▸ Exercise brief: Copy, exactly as written, the lines that begin at the one containing "Insert a Shape from the toolbar" and end at the one containing "712x445 pixels. At". Skip any pictures in the data below.

##### Excerpted records

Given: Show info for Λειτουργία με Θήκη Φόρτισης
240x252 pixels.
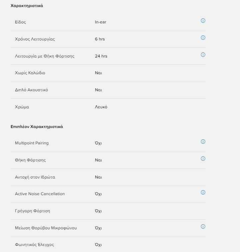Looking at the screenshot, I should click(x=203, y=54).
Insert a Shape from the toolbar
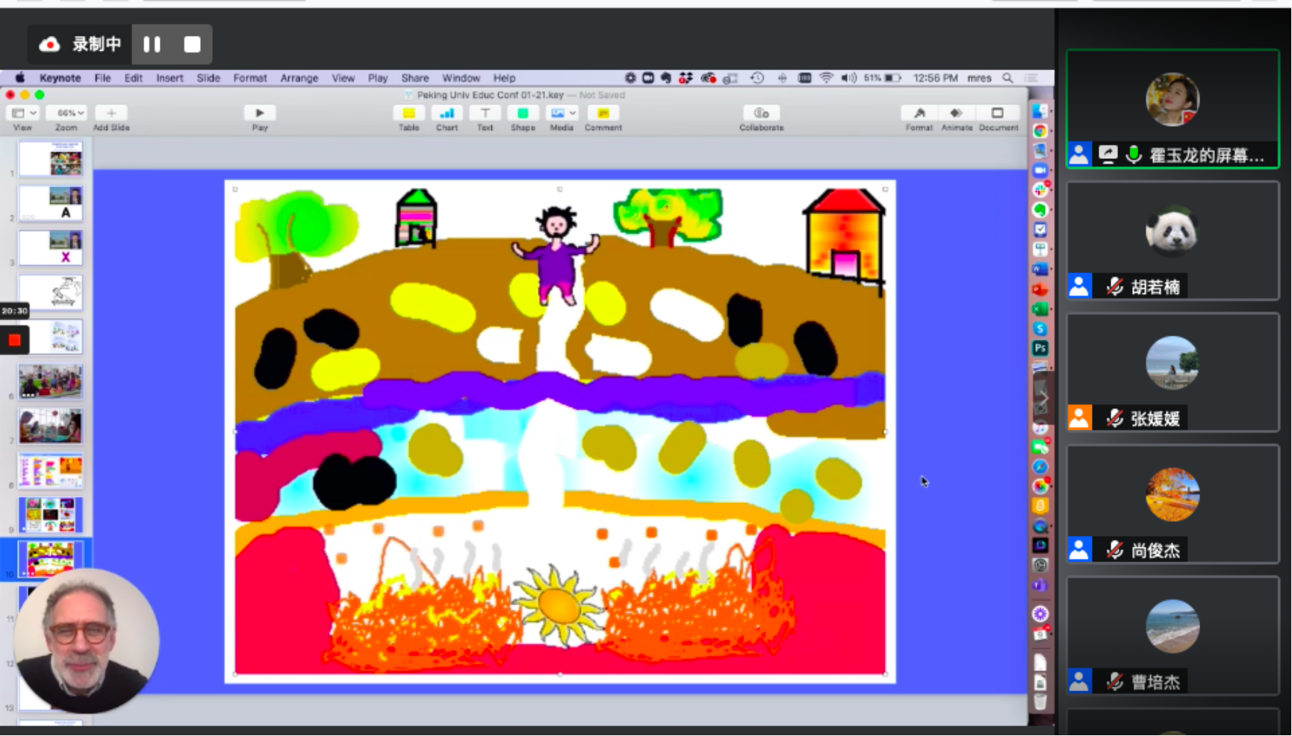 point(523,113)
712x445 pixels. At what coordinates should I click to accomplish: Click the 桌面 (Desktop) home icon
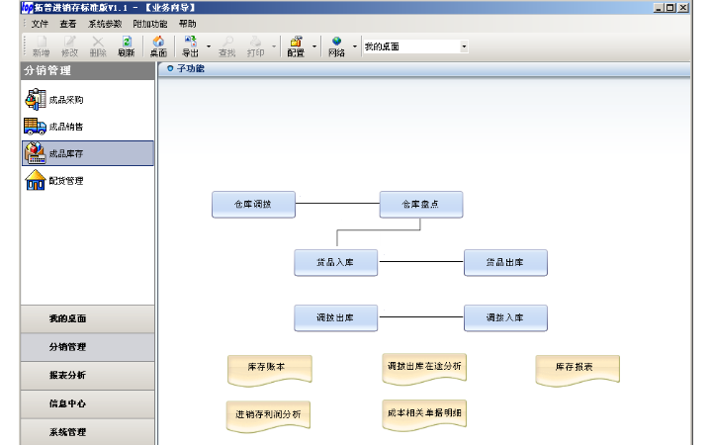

##########
##### Excerpted records

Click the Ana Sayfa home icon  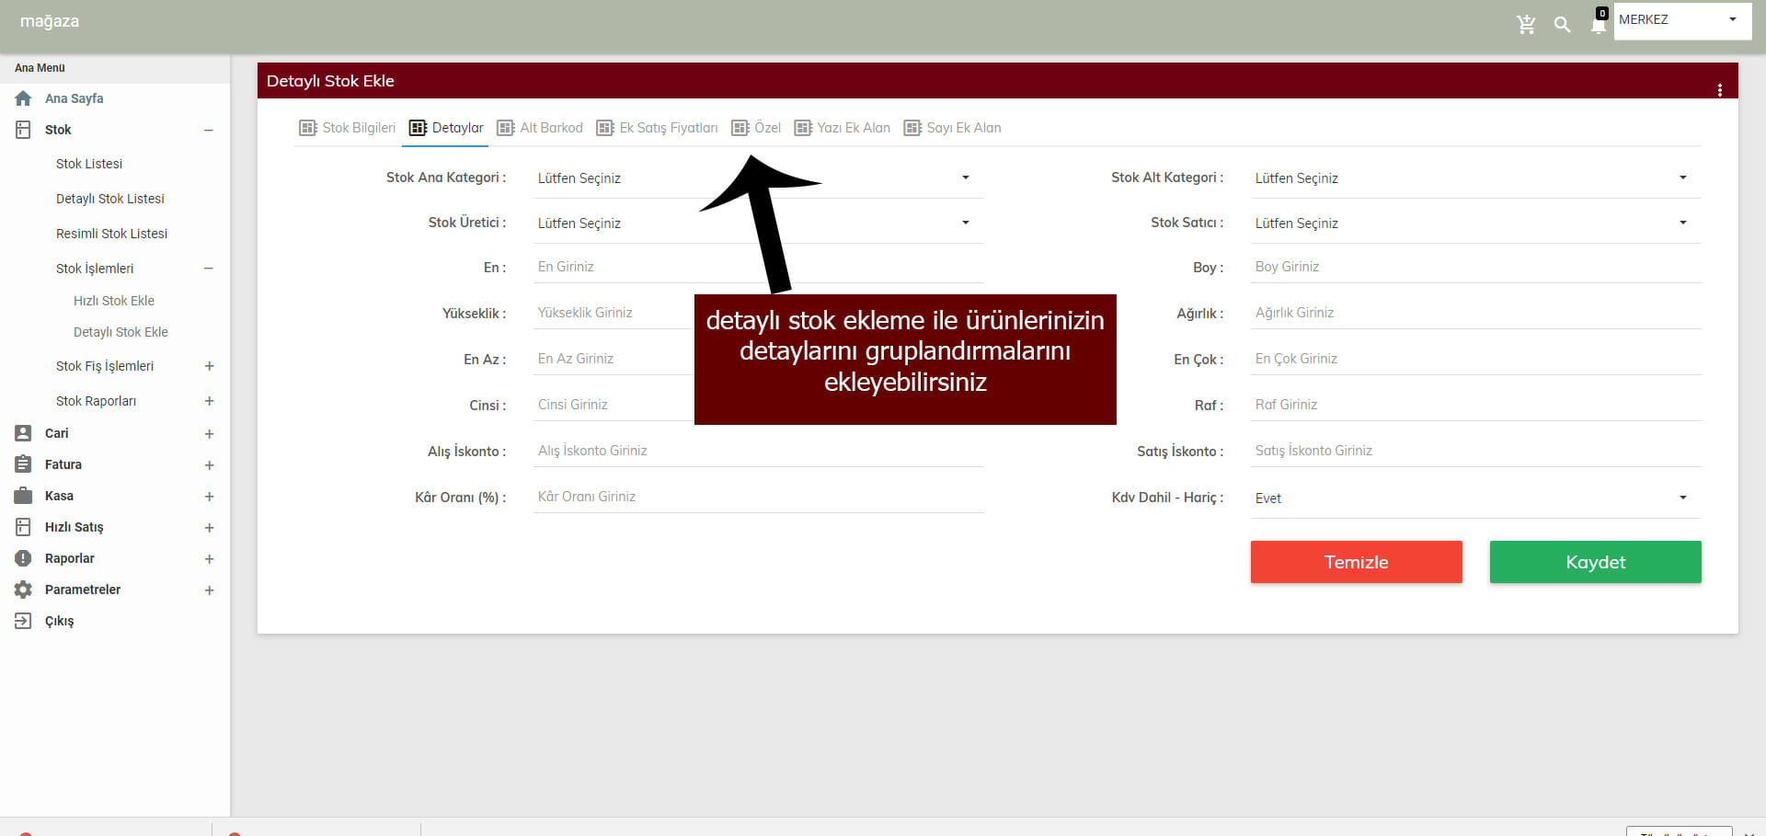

##########

▸ Final answer:
Insert a Shape from the toolbar
 point(523,113)
712x445 pixels. At what coordinates should I click to accomplish: Click the 桌面 (Desktop) home icon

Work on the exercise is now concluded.